Hello,
I have never used this before and wasn’t sure where to post but hopefully this is ok and people see it, ha! Just looking for some advice.
I’m 22 and will be graduating from university this summer. I have always wanted to be a mum since I was little. I played with dolls for way longer than I should have and have a lot of memories of always fantisizing about having kids, even from about 7! (Is that weird??) I come from a family with lots of children and babies; younger cousins and my parents were/are foster carers for newborns and adopted one so I have a 5yo brother. I am not naive of the reality of caring for newborns and children; I lived with a constant newborn for 5 years (they were adopted around 6/8 mos) and regularly helped and babysat on my own. When I was 20 I looked after a 4 week old baby for 4 days on my own. did night feeds the lot, met my friends for lunch, etc etc. Loved it. I know what it entails.
Anyway, as I said, I’ve always wanted to be a mum. Always been adamant I want lots of kids (at least 4), although, yes, I know I might change my mind. I also want to start having babies around 24/25. I’ve got my degree (nearly) and although I do have career aspirations, they are merely until-I-get-pregnant options and post-children, ffs I’m gonna have to work until I’m 70! Plenty of time for a career after. I do also want to move down to London which I plan on doing anyway. I just wanted advice in terms of dating and relationships. I’ve had relationships in the past but never really mentioned all this to them because, obviously, in school/uni they’d run a mile and I didn’t want it to happen then, either. But in terms of dating now and going forward, given I have my education and I know what I want in life, how reasonable is it to almost, actively look for someone also wanting the same thing (no. Of kids, age)? And to be open during the first few dates about how I see my future? Ideally I would meet someone who’s 25+ and therefore 1) career established, and 2) the idea of in a few years, settling down and having kids wouldn’t make them run a mile. Is it bad for my criteria to be this? I know what I want in life and I don’t want to be persuading and compromising with a fella about it. I want someone who wants the same thing so we can just share life together. But I know guys are often ~weird~ about baby stuff, lol. Also, given that I want a lot of kids and relatively soon, there obviously needs to be funds to allow it. I’m not a gold digger in the sense that I want a guy to buy me handbags or shoes, I couldn’t give a toss, but I’m a gold digger in the sense that I want a guy with a good job who will let me have 4 kids and maybe a nice holiday each year. Is this all too much to ask? I know you’re meant to focus on love
, but I don’t want to waste my time falling in love
with someone who then turns to me wanting 2.5 children, or none. And when we’re 35.
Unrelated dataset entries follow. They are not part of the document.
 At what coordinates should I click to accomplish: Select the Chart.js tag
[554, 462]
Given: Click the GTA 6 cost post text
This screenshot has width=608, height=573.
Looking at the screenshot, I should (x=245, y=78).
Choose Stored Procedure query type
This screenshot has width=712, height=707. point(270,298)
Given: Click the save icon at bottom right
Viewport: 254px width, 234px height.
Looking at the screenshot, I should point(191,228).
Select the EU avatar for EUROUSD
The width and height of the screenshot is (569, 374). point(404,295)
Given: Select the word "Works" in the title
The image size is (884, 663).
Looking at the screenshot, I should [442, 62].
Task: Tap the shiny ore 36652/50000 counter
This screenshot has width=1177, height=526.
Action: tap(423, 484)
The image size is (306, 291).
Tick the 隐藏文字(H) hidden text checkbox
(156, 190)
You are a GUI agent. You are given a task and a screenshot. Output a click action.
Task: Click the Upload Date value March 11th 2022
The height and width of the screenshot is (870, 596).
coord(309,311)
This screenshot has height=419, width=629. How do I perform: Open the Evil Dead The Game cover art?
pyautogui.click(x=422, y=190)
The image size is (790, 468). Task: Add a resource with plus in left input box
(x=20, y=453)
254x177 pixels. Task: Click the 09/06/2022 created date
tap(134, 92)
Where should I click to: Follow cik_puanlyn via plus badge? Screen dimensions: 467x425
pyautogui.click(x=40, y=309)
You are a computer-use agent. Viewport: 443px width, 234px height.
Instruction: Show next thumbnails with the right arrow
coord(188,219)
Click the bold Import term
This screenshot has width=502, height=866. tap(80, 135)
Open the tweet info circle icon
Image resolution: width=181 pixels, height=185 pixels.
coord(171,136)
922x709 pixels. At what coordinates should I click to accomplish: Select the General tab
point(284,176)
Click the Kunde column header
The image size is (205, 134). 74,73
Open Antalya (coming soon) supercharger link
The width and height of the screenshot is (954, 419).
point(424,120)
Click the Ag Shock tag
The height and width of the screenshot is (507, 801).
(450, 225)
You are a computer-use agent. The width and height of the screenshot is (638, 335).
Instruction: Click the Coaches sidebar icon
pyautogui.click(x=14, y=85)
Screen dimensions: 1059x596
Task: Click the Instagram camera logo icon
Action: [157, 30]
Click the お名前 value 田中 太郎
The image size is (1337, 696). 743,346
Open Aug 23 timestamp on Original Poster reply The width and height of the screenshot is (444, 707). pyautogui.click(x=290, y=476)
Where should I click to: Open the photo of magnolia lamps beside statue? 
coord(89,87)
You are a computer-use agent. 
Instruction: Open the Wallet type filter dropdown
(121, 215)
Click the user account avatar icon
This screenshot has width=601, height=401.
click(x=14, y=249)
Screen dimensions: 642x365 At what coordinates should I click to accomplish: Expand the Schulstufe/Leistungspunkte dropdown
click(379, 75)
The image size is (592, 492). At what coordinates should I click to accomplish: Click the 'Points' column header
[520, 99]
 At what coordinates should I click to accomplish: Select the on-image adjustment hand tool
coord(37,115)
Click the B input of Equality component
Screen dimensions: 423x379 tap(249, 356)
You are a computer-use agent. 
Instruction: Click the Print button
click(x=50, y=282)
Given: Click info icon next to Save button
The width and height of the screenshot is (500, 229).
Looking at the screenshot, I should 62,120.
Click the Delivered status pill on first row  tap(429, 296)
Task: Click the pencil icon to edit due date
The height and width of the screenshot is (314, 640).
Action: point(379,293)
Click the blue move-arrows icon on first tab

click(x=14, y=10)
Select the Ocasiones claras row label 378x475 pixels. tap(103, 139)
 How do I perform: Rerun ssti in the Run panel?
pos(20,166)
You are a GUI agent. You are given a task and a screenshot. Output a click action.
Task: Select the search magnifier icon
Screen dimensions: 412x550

It’s also really not normal to be like this at my age. I never speak of this kind of desire with my friends cos they just can’t see eye to eye and I get it. We’ve had careers drilled into us all through school, and there’s not a single girl I know who wants to have kids before 30. Although obviously I know some from school that had them at 17/18, but I mean educated girls. So I don’t really have a place to talk about this and would really like some advice from some maturer, wiser women out there.
PS, I am Not looking for people to tell me enjoy my 20s while I can before I have kids! I’ve travelled a lot, lived a lot, partied and done enough drugs to get it all out of my system. I know what I want now.